| Исходный текст |

▬▬▬

Дугин А. Постфилософия Предисловие

А.Г.Дугин 

Постфилософия

Открытый вход в закрытую философию

 

(предисловие)

 

1. Обзорный курс

 

Эта книга представляет собой цикл обработанных лекций, прочитанный мной на философском факультете МГУ в ходе весеннего семестра 2005 года. Этим объясняется суммарно академический формат подачи материала. Я старался изложить представление о трех парадигмах и метафизике Радикального Субъекта по возможности приближенно к основным направлениям философского образования – как обзорный курс магистральных тем истории философии.

В книгу добавлены схемы, большинство из которых демонстрировались в ходе лекционного курса.

Чтобы избежать усложнения материала, я решил отказаться от помещения ссылочного аппарата в самом тексте и основанные релевантные для понимания содержания лекций книги и иные источники вынес в конец издания.

 

2. Метод трех парадигм (инновация или констатация?)

▬▬▬

| Цель задания |
Напечатайте без изменений фрагмент предисловия от слов «1. Обзорный курс» до слов «тем истории философии.» включительно.

| Раздел данных |
▬▬▬

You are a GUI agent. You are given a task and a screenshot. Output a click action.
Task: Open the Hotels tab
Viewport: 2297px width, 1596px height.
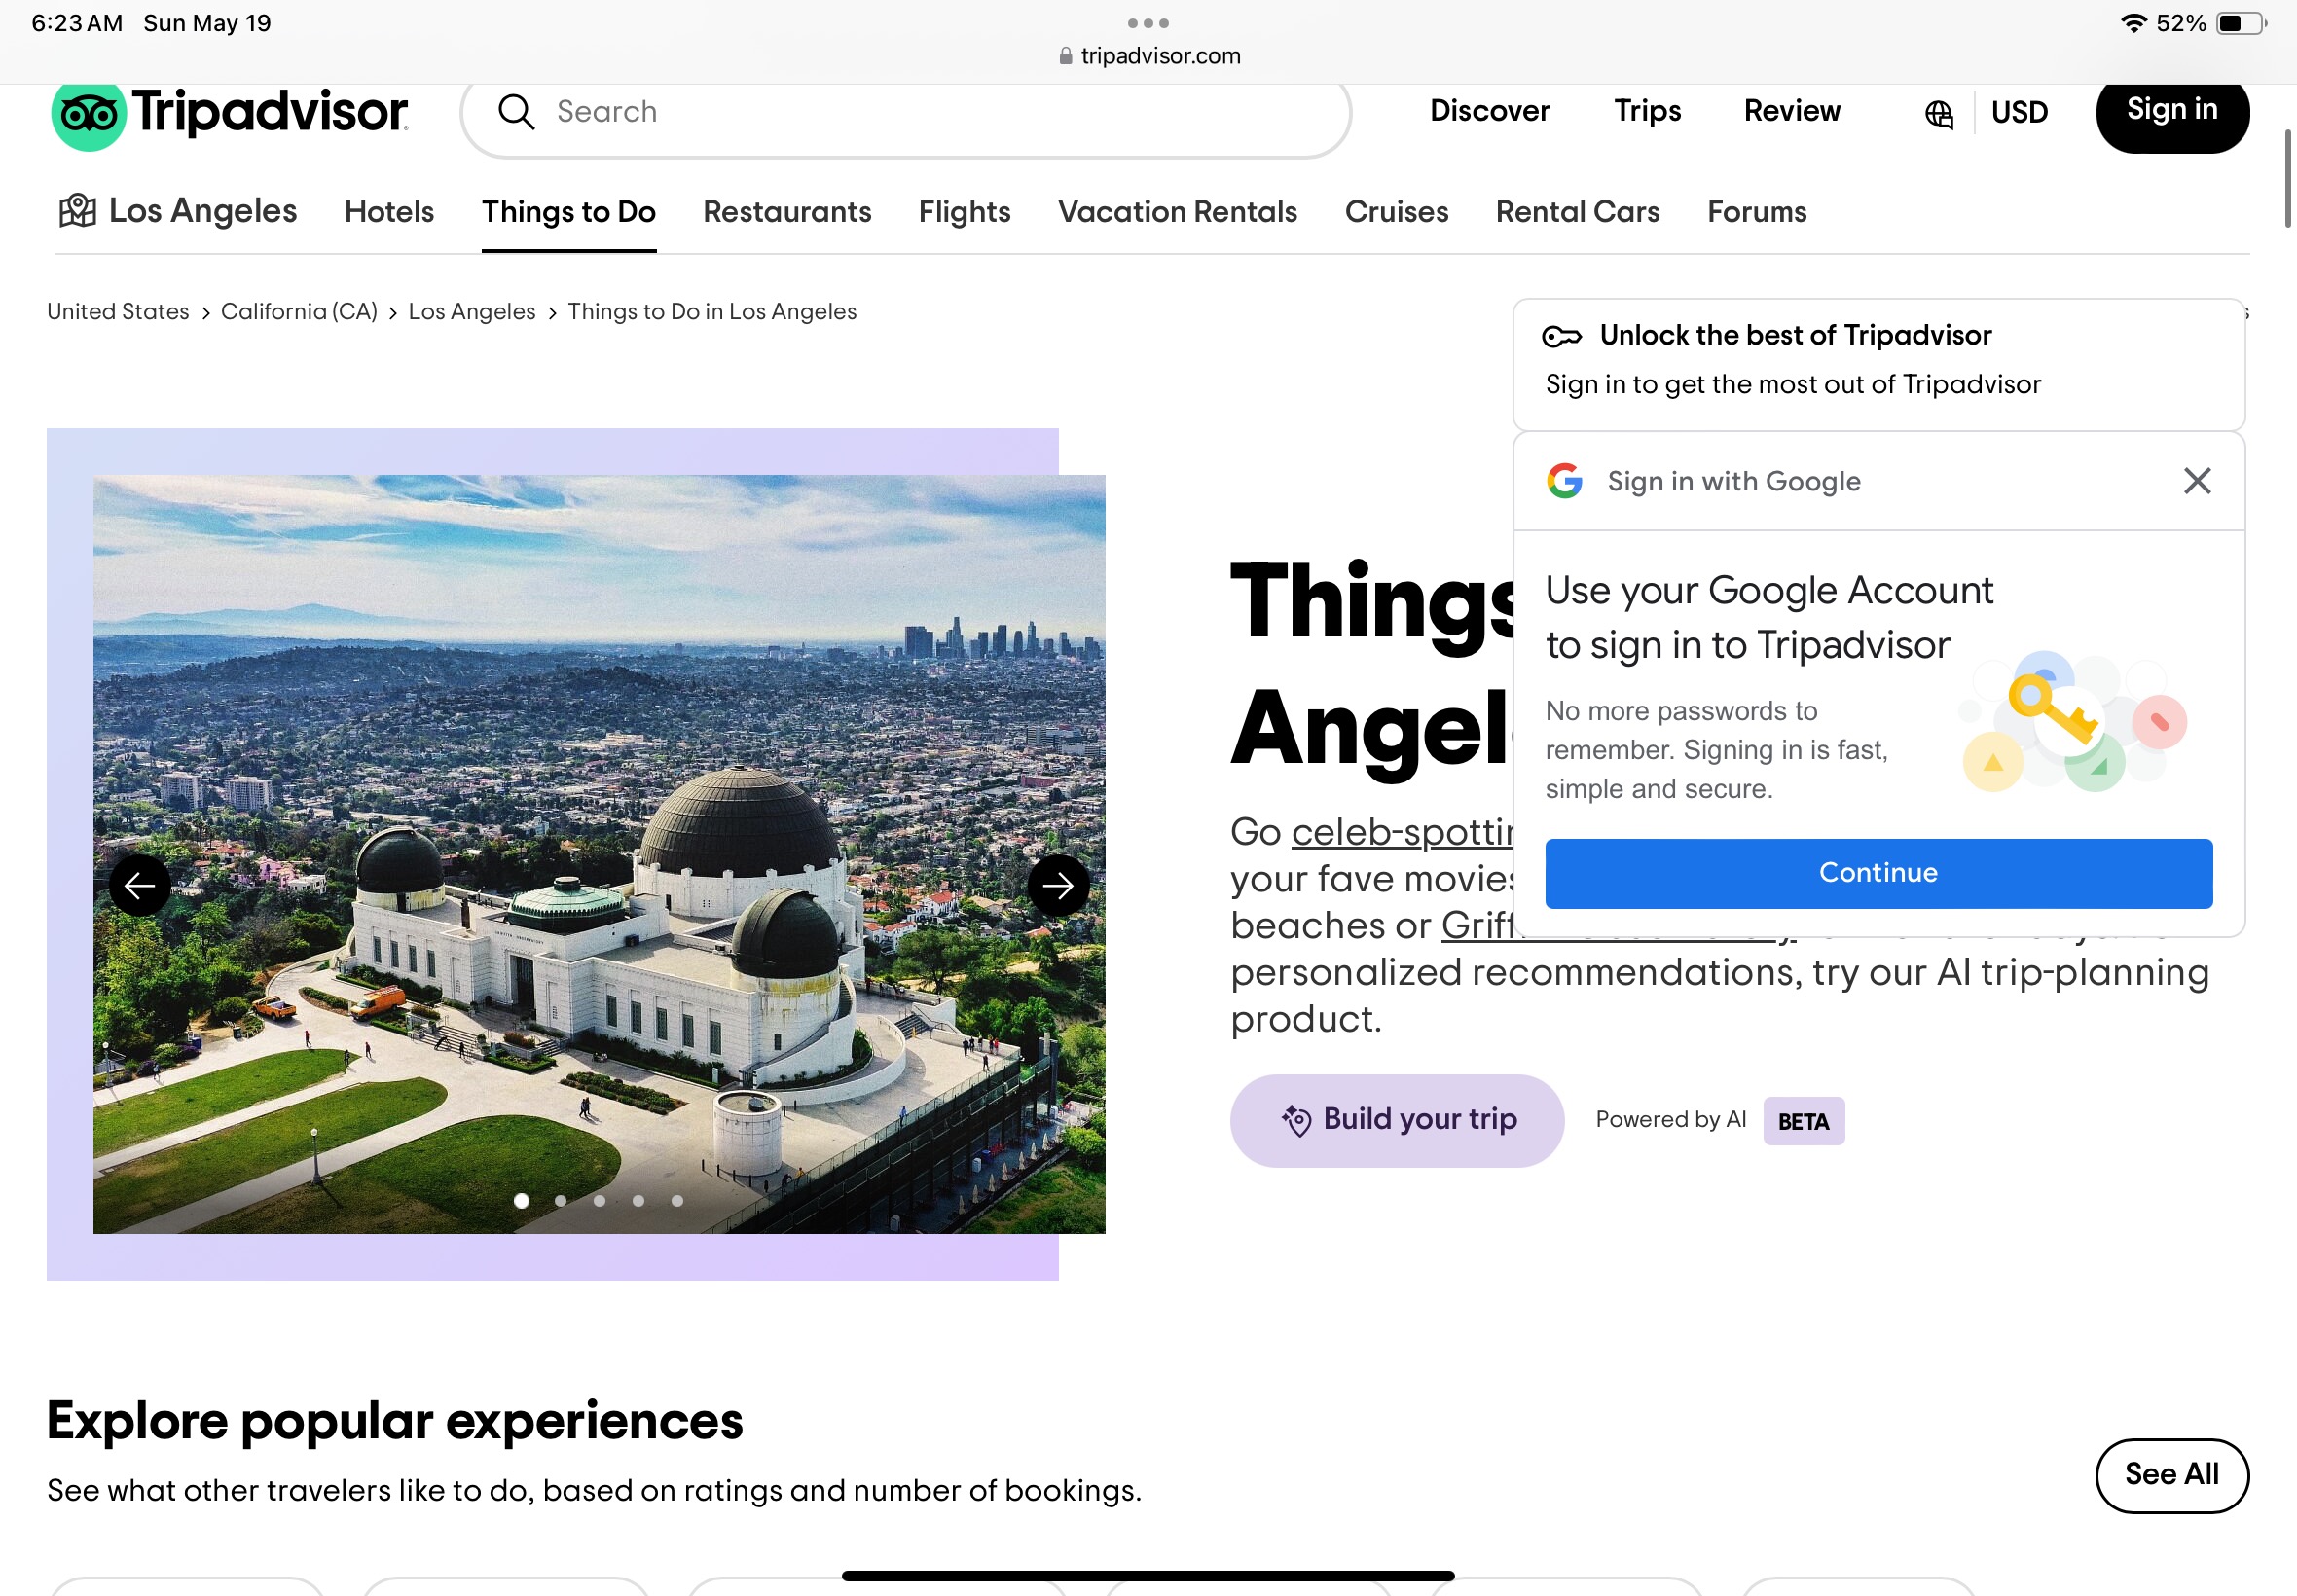click(x=389, y=212)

▬▬▬

| Ответ к заданию |
1. Обзорный курс

 

Эта книга представляет собой цикл обработанных лекций, прочитанный мной на философском факультете МГУ в ходе весеннего семестра 2005 года. Этим объясняется суммарно академический формат подачи материала. Я старался изложить представление о трех парадигмах и метафизике Радикального Субъекта по возможности приближенно к основным направлениям философского образования – как обзорный курс магистральных тем истории философии.